# beaming ?



## vince (Oct 19, 2007)

Hello, I have finished my baffle for my new WMTMW speaker. I have the Scan-Speak 95000 one inch tweeter and two Peerless three and a quarter inch mids, this is the middle of surr. to mid of surr. I am electronicly cross at 24db per octave using Marchand gear. My question is this, I have heard in the forum at times about "beaming", can someone explain a little? I need to determine the cross point so I can make the purchase from Marchand for the plug in module's. I will get a few on either side of the cross point I come up with. Just want to limit beaming problems if possible.
Thanks 
Vince


----------



## Anthony (Oct 5, 2006)

Put simply, beaming is where you ask a driver to play too high. There are other issues with playing too high, such as breakup distortion, but that's another discussion.
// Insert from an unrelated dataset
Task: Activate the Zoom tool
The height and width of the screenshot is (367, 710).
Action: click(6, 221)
I forget where the actual cuts are, but as the wavelength of the sound approaches the width of the driver the sound tends to beam more. when this happens, you get full output on-axis, but then very rapid lowering of volume as you move off axis. If you toe in your speakers and sit exactly in the sweet spot, you may never notice beaming at all.
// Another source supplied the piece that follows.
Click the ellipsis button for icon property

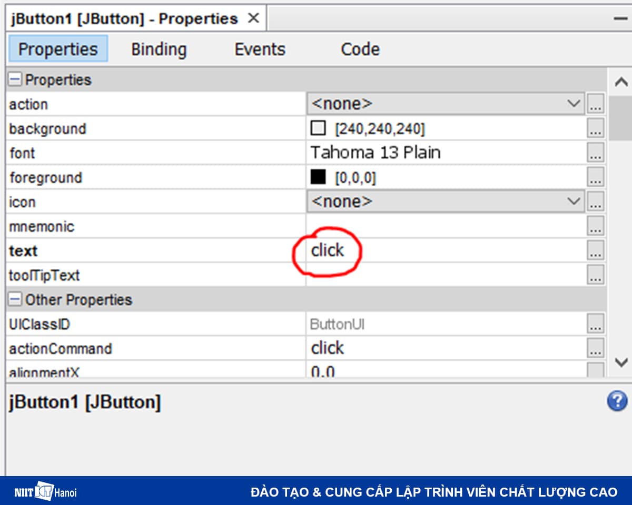595,202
But in the real world, you have people sitting off axis, or the speakers fire straight ahead, so this is a problem. With the beaming, a nice natural sounding speaker might sound hollow or dull at certain frequencies because those are being beamed and you aren't on the axis. This balance will change based on driver size and position (both speaker and seating position). Also, if it's bad enough, you may have one ear hearing the full signal and the other attenuated, which needless to say, sounds weird.

So beaming is to be avoided. Thankfully, it's easy to avoid if you just don't push the drivers to play too high. I don't have my reference books handy, so hopefully someone else will chime in with some actual figures.
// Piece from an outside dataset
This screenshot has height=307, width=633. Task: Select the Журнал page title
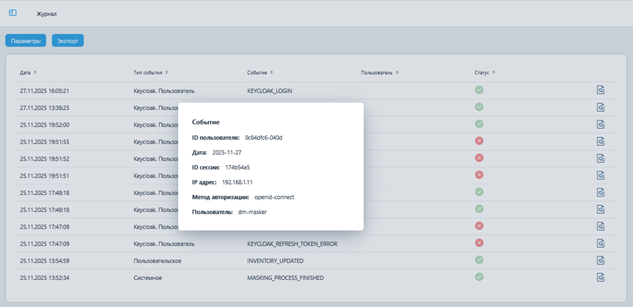coord(47,13)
I've crossed 3" speakers at 3 Khz with no beaming problems and crossed 8" speakers at 500 Hz with no beaming. When I crossed those same 8" speakers at 1kHz you could hear the beaming effect. 

Good luck.


----------



## Bill Fitzmaurice (Jun 14, 2008)

vince said:


> Hello, I have finished my baffle for my new WMTMW speaker. I have the Scan-Speak 95000 one inch tweeter and two Peerless three and a quarter inch mids, this is the middle of surr. to mid of surr. I am electronicly cross at 24db per octave using Marchand gear. My question is this, I have heard in the forum at times about "beaming", can someone explain a little? I need to determine the cross point so I can make the purchase from Marchand for the plug in module's. I will get a few on either side of the cross point I come up with. Just want to limit beaming problems if possible.
> Thanks
> Vince


What's more important is the excessively lobed response you'll get from the woofers and mids if they are crossed too high. Ideally they should be crossed no higher than where one wavelength equals their center to center distance. Where beaming is concerned ideally the actual cone diameter should be no more than 1 wavelength where it crosses over. But there's a fair amount of wiggle room between what's ideal and what's sufficient.


----------



## vince (Oct 19, 2007)

Thanks guys, I wish I would have thought of this sooner, but I think I can make it work. The distance from center of Scan Speak donme to center of Peerless mid is exactly five inches. I will do now some calculations and see what I can come up with concerning diameter of mid and center to ceter situation. Again thanks for the input!
Vince


----------



## JMB (Nov 7, 2006)

Okay, it won't allow me to post a link. There is a website called the FRD Consortium, where you can find the Asymmetrical Response Pattern Estimator (ARPE). This will graphically provide you with what you want (you need excel or perhaps open office to run this).

Jay


----------